Looking after your Pelvic Floor

We all know we should be doing our Pelvic Floor (or Kegel) Exercises, but how exactly do we do them? Helen Hodder, Women’s Health Physio, who is one of our 10 specialists at Bump to Cradle Antenatal Classes clears things up with some advice for pregnant women and mums.  

Pelvic floor dysfunction can lead to incontinence, constipation and prolapse to name a few. Most of us start the exercises and then get bored. Here's some tips on how to do them...

If you are unsure about how to recruit your pelvic floor muscles try to do them in a sitting position, leaning forward with your elbows on your knees: imagine you are trying to stop yourself from having a pee or breaking wind. Tighten and close your anus, then your vagina and lift up your internal muscles.  As you become more confident, it is beneficial to progress to exercises to include some when you are standing, as this is when gravity takes a toll and your muscles are more challenged.

When exercising your pelvic floor, it is as important to fully relax your muscles before and after each exercise – this ensures that each muscle is allowed to work through it’s full range of movement and helps to prevent areas of increased muscle tension.  Functional coordination is more important than isolated muscle strengthening exercises – a short, tight muscle is a weak muscle.  Pelvic floor muscle relaxation feels like an expansion and stretching of the muscles, it is not pushing or bearing down on the muscles – it happens most easily with the inhalation or in-breath during diaphragmatic breathing.  As the diaphragm descends, the abdomen expands and relaxes and connective tissue supporting the pelvic floor also drops and promotes full relaxation of the muscles (the movement is a combined abdominal ‘flop’ and pelvic floor ‘drop’)

1. Slowly tighten and pull up the pelvic floor muscles as hard as you can. Try lifting and squeezing them for as long as you can. Rest for 4 seconds and then repeat the contraction. Build up your strength until you can do 10 slow contractions at a time, holding them for 10 seconds each with rests of 4 seconds in between.

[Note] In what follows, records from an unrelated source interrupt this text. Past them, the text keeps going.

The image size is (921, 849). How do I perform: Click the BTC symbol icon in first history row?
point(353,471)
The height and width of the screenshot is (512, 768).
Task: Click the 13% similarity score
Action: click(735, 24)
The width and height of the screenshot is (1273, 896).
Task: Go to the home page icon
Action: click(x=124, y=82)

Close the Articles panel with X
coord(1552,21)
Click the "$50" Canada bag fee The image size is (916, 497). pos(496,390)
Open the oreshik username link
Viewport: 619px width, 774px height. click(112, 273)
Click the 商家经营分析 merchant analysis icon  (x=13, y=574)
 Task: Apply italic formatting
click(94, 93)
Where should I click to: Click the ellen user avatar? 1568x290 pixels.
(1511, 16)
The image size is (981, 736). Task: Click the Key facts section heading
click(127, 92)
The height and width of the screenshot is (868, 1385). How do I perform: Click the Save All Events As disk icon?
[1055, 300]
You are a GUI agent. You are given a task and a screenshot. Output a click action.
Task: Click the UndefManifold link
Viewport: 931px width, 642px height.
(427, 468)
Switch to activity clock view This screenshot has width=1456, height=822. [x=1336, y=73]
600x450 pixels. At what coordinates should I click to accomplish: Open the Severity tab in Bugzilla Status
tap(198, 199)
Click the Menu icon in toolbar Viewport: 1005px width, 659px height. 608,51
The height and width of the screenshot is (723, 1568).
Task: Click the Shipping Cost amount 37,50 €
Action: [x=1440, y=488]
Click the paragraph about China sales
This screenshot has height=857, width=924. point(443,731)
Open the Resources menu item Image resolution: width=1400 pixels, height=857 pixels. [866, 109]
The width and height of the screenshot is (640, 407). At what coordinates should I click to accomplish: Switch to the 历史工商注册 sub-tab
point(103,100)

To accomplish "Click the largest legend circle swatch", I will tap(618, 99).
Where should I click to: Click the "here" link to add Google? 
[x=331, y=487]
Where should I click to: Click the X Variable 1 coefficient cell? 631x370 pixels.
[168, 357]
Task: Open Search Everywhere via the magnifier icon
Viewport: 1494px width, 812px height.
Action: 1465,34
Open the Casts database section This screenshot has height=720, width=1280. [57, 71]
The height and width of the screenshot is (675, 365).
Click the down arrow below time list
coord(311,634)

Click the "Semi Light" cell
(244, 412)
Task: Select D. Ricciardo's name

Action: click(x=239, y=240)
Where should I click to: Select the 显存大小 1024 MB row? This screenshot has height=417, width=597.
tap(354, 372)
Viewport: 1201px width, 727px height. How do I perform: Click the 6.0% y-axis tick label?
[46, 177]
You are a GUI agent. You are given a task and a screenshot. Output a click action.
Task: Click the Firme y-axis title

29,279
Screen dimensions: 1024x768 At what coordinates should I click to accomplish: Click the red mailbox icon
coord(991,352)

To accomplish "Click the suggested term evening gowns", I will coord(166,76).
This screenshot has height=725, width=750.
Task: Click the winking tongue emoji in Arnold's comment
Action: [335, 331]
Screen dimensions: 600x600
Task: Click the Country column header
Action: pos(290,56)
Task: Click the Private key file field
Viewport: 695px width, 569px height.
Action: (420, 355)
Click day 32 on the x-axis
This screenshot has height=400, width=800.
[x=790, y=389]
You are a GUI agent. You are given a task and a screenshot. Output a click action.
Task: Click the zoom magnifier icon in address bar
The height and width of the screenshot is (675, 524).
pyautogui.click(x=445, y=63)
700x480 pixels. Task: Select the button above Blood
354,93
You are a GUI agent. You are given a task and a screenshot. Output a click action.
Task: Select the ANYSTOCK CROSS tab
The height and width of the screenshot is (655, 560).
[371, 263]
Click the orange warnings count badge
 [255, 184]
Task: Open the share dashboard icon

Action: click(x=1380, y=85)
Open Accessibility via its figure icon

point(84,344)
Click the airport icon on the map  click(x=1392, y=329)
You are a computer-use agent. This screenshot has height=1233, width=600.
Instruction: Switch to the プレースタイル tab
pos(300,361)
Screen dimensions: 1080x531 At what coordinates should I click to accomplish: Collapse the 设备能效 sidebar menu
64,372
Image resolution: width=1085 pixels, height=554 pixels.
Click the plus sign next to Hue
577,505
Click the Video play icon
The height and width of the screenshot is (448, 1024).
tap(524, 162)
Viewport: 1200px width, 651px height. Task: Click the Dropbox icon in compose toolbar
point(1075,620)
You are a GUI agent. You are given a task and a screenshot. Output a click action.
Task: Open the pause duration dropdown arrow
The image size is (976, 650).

2. Your pelvic floor muscles also need to react quickly to sudden stresses from coughing, laughing or exercise that puts pressure on the bladder. So practise some quick contractions, drawing in the pelvic floor and holding it for just one second before relaxing. Try to achieve a strong muscle tightening with up to 10 quick contractions in succession.

Aim to do a set of slow contractions (exercise 1) followed by a set of quick contractions (exercise 2) 3-4 times each day if you can.